Electronic quotation boards display the Japanese yen's rate against the US dollar at a foreign exchange brokerage in Tokyo on Jan 16, 2023. (KAZUHIRO NOGI / AFP)

SINGAPORE – The dollar fell to a seven-month low against major peers on Monday while the yen spiked to an over seven-month peak as traders ramped up bets that the Bank of Japan may make further tweaks to its yield control policy at its meeting this week.

The Aussie breached the key $0.7000 level for the first time since August, and last rose 0.54 percent to $0.7013, after rising as high as $0.7019 earlier in the session.

Similarly, the euro hit a fresh nine-month top of $1.08725, and was last 0.3 percent higher at $1.0867.

READ MORE: Asian shares cautious, BOJ faces crunch policy decision

Against a basket of currencies, the US dollar index slumped 0.46 percent to a seven-month trough at 101.79, as the greenback extended its selloff from last week after data showed that US consumer prices fell for the first time in more than 2-1/2 years in December.
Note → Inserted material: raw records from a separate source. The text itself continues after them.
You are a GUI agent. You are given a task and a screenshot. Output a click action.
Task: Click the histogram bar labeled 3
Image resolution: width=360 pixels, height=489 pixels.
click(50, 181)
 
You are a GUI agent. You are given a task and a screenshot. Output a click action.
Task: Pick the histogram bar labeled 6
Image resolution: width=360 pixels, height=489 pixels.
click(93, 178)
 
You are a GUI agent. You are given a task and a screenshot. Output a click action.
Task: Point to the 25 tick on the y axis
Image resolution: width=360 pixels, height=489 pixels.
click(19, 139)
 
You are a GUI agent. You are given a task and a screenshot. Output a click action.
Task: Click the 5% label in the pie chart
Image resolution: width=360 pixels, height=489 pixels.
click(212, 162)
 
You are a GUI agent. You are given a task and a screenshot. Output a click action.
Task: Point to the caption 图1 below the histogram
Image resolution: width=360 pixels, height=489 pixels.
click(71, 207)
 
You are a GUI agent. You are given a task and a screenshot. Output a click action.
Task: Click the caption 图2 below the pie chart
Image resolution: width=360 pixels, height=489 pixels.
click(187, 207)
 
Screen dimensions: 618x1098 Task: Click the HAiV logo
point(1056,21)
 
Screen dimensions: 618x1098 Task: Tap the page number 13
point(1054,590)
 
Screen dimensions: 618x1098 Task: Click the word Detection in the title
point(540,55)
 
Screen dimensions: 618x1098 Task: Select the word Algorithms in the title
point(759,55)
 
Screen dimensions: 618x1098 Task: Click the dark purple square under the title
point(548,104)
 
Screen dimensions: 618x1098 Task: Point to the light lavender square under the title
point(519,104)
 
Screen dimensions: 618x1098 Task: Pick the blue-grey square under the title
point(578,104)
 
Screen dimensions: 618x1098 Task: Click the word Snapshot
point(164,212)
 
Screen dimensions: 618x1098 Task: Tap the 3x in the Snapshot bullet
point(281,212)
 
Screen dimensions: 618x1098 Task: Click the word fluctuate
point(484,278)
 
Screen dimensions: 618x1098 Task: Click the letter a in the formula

The Japanese yen rose to a more than seven-month peak on Monday, as expectations that the BOJ would make further tweaks to, or fully abandon, its yield control policy when it announces its monetary policy decision on Wednesday dominated market sentiment

With decades-high inflation in the world's largest economy showing signs of cooling, investors are now betting that the Fed may be nearing the end of its rate-hike cycle, and that rates would not go as high as previously feared.

"The confirmation of a deceleration in price pressures is building up hopes that CPI could fall further in coming months," said analysts at OCBC.

"An entrenched disinflation trend can reinforce expectations that the Fed could again scale back on its pace of hike beyond the February FOMC or even position for an earlier pause or dovish pivot."

READ MORE: Powell: Fed needs independence to fight inflation

The Fed's aggressive rate increases have been a huge driver of the greenback's 8 percent surge last year.

Markets are now pricing in a 91 percent chance of a 25 basis point increase by the Fed when it announces its policy decision in February, with a 9 percent chance of a 50 bp increase.

Markets challenge BOJ 

The Japanese yen rose to a more than seven-month peak on Monday, as expectations that the BOJ would make further tweaks to, or fully abandon, its yield control policy when it announces its monetary policy decision on Wednesday dominated market sentiment.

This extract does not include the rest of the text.